The party sends out more than a
million workers to regularly visit, and sometimes stay in, the homes of
Muslims, as part of a campaign called “Pair Up and Become Family.” To many
Uyghurs, the cadres were little different from spies.
The cadres were tasked with
reporting on whether the families they visited showed signs of “extremist
behavior.” For women, this included any resentment they might have felt about
state-mandated contraceptive procedures.
When the party cadres came to stay
in 2018, Zumret Dawut had just been forcibly sterilized.
Four Han cadres visited her in
Urumqi, bringing yogurt and eggs to help with the recovery, she recalled. They
were also armed with questions: Did she have any issues with the sterilization
operation? Was she dissatisfied with the government’s policy?
“I was so scared that if I said the
wrong thing they would send me back to the camps,” said Ms. Dawut, a mother of
three. “So I just told them, ‘We are all Chinese people and we have to do what
the Chinese law says.”
But the officials’ unwelcome gaze
settled also on Ms. Dawut’s 11-year-old daughter, she said. One cadre, a
19-year-old man who was assigned to watch the child, would sometimes call Ms.
Dawut and suggest taking her daughter to his home. She was able to rebuff him
with excuses that the child was sick, she said.
Other women reported having to fend
off advances even in the company of their husbands.

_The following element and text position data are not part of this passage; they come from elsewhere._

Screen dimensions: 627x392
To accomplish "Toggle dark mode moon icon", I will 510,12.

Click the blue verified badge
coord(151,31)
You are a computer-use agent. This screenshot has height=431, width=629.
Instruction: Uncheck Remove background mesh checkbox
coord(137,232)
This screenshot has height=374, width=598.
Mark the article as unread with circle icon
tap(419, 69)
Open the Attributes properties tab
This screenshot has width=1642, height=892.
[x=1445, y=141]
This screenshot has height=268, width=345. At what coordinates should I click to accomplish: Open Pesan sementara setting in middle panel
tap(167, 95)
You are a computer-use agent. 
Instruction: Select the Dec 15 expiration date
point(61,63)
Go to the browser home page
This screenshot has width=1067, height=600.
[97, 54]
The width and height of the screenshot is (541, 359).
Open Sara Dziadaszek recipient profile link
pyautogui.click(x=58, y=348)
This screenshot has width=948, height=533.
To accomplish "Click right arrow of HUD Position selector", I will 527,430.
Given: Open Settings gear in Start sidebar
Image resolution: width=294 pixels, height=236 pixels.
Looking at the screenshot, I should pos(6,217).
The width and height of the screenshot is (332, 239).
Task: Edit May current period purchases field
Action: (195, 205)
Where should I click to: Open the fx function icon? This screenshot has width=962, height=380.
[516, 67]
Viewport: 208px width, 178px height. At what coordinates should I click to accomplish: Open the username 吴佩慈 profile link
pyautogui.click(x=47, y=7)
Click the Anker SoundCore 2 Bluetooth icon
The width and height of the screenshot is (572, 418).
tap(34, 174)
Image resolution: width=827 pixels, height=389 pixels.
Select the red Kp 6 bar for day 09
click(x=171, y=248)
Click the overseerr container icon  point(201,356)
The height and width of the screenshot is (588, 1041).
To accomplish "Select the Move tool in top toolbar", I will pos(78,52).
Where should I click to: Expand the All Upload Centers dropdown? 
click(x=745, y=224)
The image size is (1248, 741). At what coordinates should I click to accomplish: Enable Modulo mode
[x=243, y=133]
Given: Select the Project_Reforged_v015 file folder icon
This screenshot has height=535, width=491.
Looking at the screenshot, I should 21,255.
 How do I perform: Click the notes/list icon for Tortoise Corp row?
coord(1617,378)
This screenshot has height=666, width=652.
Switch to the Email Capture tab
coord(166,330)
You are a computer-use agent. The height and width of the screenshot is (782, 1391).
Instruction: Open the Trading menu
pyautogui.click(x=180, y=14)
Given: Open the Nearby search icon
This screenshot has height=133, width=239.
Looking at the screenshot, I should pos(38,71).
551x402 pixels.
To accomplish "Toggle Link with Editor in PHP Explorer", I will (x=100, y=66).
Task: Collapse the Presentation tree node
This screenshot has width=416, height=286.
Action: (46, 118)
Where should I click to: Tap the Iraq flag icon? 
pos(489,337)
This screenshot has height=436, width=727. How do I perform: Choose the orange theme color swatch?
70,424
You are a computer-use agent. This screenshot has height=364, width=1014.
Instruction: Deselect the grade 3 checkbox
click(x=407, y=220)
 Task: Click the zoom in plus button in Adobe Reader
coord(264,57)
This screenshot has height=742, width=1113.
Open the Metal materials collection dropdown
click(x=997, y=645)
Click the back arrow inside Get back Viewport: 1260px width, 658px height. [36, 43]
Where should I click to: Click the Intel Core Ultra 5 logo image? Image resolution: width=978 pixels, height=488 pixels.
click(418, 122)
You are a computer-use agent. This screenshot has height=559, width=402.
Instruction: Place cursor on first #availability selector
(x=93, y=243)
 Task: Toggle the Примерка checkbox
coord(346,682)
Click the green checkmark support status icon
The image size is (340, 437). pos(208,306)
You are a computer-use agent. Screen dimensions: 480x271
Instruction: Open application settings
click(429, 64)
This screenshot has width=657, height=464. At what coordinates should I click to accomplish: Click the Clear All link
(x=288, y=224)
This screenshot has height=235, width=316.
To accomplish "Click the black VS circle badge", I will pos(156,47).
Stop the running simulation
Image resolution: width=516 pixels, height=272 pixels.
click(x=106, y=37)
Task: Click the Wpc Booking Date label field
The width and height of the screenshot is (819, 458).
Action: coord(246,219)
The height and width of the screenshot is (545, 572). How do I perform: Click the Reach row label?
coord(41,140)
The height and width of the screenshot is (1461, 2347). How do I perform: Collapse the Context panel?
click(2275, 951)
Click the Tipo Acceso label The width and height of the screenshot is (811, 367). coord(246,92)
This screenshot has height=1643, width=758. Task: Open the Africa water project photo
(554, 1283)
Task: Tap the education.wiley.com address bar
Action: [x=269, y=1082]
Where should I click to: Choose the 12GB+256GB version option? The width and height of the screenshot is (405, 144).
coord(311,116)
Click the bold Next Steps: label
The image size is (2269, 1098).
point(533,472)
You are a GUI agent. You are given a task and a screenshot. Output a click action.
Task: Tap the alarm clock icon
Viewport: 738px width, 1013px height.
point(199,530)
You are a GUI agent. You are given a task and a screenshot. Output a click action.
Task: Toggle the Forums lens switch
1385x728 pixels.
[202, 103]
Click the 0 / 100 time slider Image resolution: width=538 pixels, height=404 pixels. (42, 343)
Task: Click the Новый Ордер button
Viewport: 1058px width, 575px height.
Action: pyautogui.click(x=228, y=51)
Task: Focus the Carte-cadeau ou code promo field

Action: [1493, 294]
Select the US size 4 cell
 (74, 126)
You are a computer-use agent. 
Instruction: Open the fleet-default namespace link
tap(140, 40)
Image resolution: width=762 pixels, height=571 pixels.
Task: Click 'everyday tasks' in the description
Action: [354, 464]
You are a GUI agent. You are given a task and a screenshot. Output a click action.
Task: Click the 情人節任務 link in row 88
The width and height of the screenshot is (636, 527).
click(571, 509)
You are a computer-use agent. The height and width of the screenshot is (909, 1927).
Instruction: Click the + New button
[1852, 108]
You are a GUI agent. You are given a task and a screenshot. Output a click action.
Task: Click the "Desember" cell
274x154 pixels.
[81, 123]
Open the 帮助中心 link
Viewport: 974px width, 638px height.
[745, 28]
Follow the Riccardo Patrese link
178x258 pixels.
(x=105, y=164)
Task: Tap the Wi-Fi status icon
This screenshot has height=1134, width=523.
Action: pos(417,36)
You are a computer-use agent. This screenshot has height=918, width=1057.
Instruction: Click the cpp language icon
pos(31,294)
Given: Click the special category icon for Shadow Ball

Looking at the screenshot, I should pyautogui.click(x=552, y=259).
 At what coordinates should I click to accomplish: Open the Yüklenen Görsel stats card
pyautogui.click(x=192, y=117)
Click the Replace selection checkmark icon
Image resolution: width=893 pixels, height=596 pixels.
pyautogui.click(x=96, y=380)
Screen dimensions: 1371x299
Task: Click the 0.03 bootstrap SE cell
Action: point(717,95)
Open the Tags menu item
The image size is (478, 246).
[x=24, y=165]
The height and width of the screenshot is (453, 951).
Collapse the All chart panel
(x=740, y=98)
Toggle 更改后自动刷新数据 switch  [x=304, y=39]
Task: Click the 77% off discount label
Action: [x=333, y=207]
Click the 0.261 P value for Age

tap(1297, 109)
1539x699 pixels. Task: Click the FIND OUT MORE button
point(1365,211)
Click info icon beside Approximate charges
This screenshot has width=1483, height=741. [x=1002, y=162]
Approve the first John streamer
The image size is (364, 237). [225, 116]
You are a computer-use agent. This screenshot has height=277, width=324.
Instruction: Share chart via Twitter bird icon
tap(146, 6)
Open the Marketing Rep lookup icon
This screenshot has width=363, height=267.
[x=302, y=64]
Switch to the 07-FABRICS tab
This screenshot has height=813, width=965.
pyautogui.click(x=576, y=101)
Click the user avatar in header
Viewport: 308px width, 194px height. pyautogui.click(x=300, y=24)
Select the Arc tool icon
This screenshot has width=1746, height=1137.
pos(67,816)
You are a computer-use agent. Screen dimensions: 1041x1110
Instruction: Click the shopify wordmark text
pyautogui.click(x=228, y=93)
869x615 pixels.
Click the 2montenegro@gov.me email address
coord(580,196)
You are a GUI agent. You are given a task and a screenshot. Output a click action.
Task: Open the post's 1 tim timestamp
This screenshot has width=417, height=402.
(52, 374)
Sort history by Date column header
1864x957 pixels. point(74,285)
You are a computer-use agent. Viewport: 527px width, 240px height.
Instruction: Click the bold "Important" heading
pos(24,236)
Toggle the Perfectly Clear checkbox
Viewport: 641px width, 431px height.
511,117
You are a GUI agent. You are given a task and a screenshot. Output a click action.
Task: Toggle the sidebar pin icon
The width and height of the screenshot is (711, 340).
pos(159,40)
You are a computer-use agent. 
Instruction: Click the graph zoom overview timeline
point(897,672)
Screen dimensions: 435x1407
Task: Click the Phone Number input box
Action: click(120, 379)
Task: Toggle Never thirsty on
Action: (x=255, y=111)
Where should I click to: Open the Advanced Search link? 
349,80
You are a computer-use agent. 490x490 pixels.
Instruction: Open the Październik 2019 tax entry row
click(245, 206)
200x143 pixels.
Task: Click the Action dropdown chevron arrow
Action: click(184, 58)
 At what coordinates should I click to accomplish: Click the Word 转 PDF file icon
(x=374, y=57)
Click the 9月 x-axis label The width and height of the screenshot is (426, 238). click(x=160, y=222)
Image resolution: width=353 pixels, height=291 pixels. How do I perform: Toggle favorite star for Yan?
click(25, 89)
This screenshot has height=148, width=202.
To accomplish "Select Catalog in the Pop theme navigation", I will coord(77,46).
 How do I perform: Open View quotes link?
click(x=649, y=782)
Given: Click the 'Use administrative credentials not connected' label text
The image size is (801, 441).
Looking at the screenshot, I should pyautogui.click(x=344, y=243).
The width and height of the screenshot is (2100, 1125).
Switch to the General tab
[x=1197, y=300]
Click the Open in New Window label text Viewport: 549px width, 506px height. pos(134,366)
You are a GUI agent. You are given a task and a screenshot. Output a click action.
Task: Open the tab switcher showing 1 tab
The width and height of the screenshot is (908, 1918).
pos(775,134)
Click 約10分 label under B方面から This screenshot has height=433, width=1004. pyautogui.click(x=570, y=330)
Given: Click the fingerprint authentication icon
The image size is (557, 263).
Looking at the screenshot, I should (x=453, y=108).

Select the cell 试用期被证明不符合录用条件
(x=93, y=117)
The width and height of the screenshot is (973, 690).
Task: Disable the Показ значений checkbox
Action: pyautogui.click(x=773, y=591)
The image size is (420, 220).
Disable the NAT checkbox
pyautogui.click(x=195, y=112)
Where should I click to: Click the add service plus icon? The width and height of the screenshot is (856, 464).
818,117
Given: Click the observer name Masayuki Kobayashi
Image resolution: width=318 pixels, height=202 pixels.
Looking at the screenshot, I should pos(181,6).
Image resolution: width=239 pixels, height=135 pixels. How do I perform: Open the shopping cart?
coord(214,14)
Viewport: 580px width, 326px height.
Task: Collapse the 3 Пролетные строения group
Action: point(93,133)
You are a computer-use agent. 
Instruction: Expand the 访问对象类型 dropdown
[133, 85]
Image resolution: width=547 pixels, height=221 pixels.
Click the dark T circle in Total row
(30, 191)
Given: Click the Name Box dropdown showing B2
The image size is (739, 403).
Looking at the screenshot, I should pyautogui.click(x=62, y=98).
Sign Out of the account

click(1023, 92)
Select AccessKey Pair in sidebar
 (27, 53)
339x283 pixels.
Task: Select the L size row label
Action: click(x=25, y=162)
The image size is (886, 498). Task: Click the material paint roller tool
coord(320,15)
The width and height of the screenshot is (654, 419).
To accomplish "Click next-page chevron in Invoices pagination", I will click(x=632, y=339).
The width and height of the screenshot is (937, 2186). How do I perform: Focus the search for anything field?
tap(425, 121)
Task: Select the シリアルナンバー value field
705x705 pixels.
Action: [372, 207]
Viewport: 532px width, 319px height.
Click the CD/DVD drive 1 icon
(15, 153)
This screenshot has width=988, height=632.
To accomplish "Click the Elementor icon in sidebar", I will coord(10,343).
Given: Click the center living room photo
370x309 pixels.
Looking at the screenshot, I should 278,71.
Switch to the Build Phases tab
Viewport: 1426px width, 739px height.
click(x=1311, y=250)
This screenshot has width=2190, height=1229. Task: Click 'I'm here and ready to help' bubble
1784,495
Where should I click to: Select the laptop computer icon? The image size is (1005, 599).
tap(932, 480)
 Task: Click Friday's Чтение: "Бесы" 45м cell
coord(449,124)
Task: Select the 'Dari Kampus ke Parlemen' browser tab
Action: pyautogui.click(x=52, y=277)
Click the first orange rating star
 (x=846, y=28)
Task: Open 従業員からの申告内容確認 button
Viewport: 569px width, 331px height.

Ms. Sedik, the Uzbek teacher, was
still recovering from a sterilization procedure when her “relative” — her
husband’s boss — showed up.
She was expected to cook, clean and
entertain him even though she was in pain from the operation. Worse, he would
ask to hold her hand or to kiss and hug her, she said.
Mostly, Ms. Sedik agreed to his
requests, terrified that if she refused, he would tell the government that she
was an extremist. She rejected him only once: when he asked to sleep with her.
It went on like this every month or
so for two years — until she left the country.
“He would say, ‘Don’t you like me?
Don’t you love me?’” she recalled. “‘If you refuse me, you are refusing the
government.’”
“I felt so humiliated, oppressed
and angry,” she said. “But there was nothing I could do.”